Pulmonary cyclooxygenase-1 (COX-1) and COX-2 cellular expression and distribution after respiratory syncytial virus and parainfluenza virus infection.

Prostaglandins (PGs) play an important role in pulmonary physiology and various pathophysiological processes following infection. The initial step in the biosynthesis of PGs is regulated by two distinct cyclooxygenase enzymes, cyclooxygenase-1 (COX-1) and COX-2. The goal of this study was to investigate the pulmonary cellular localization and distribution of COX-1 and COX-2 in a neonatal lamb model following respiratory syncytial virus (RSV) and parainfluenza virus 3 (PI3) infection, organisms that also cause significant respiratory disease in children. No significant differences were seen in pulmonary COX-1 expression at various microanatomical locations following RSV or PI3 infection compared to controls.
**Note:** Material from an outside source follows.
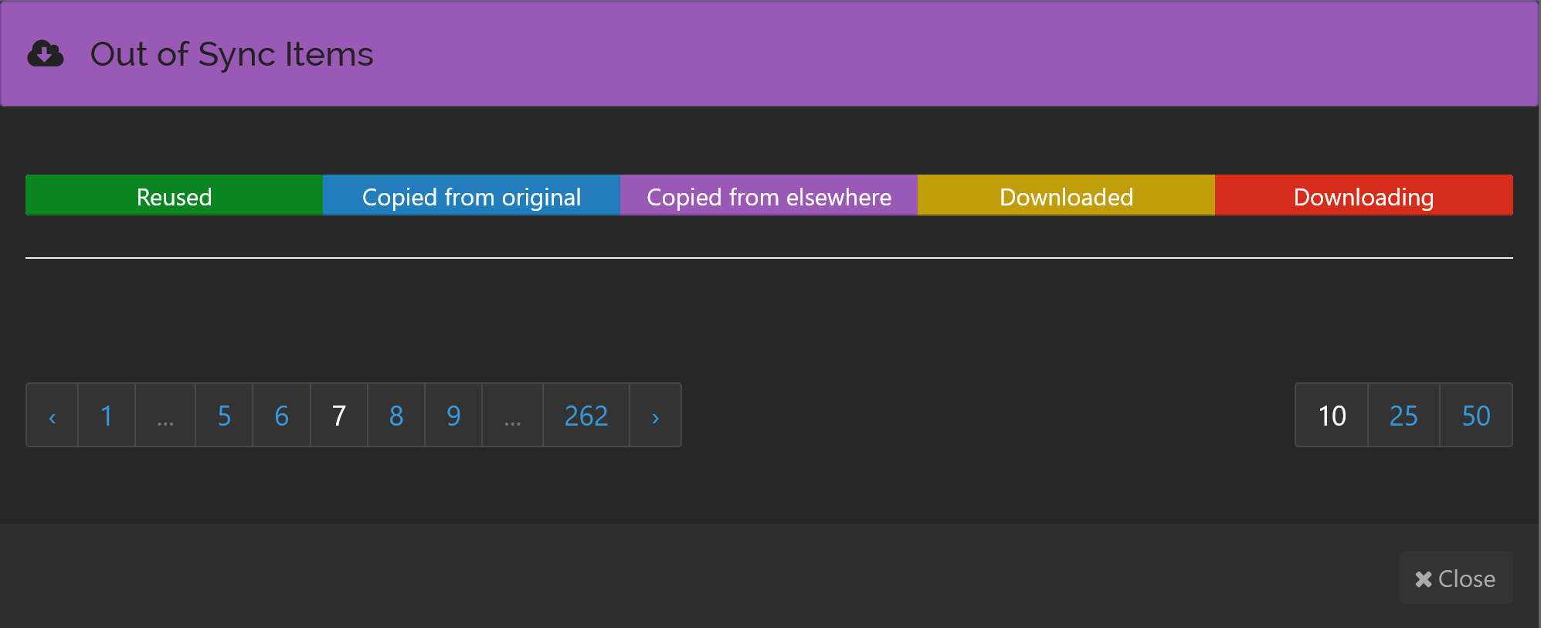Open page 5 of results
Image resolution: width=1541 pixels, height=628 pixels.
coord(224,416)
In contrast, COX-2 was upregulated following RSV and PI3 infection. Strong expression was restricted to bronchial and bronchiolar epithelial cells and macrophages, while minimal expression was present in the same microanatomical locations in the uninfected lungs. Other microanatomical locations in both the controls and the infected lungs lacked expression. This work suggests that during RSV or PI3 infection: (1) COX-1 cellular expression is not altered, (2) COX-2 cellular expression is upregulated in airway bronchiolar and bronchial epithelial cells and macrophages, (3) respiratory epithelium along with macrophages are important microanatomical compartments regulating the host inflammatory response during viral infection, and (4) COX-2 may be a potential target for RSV and PI3 therapy.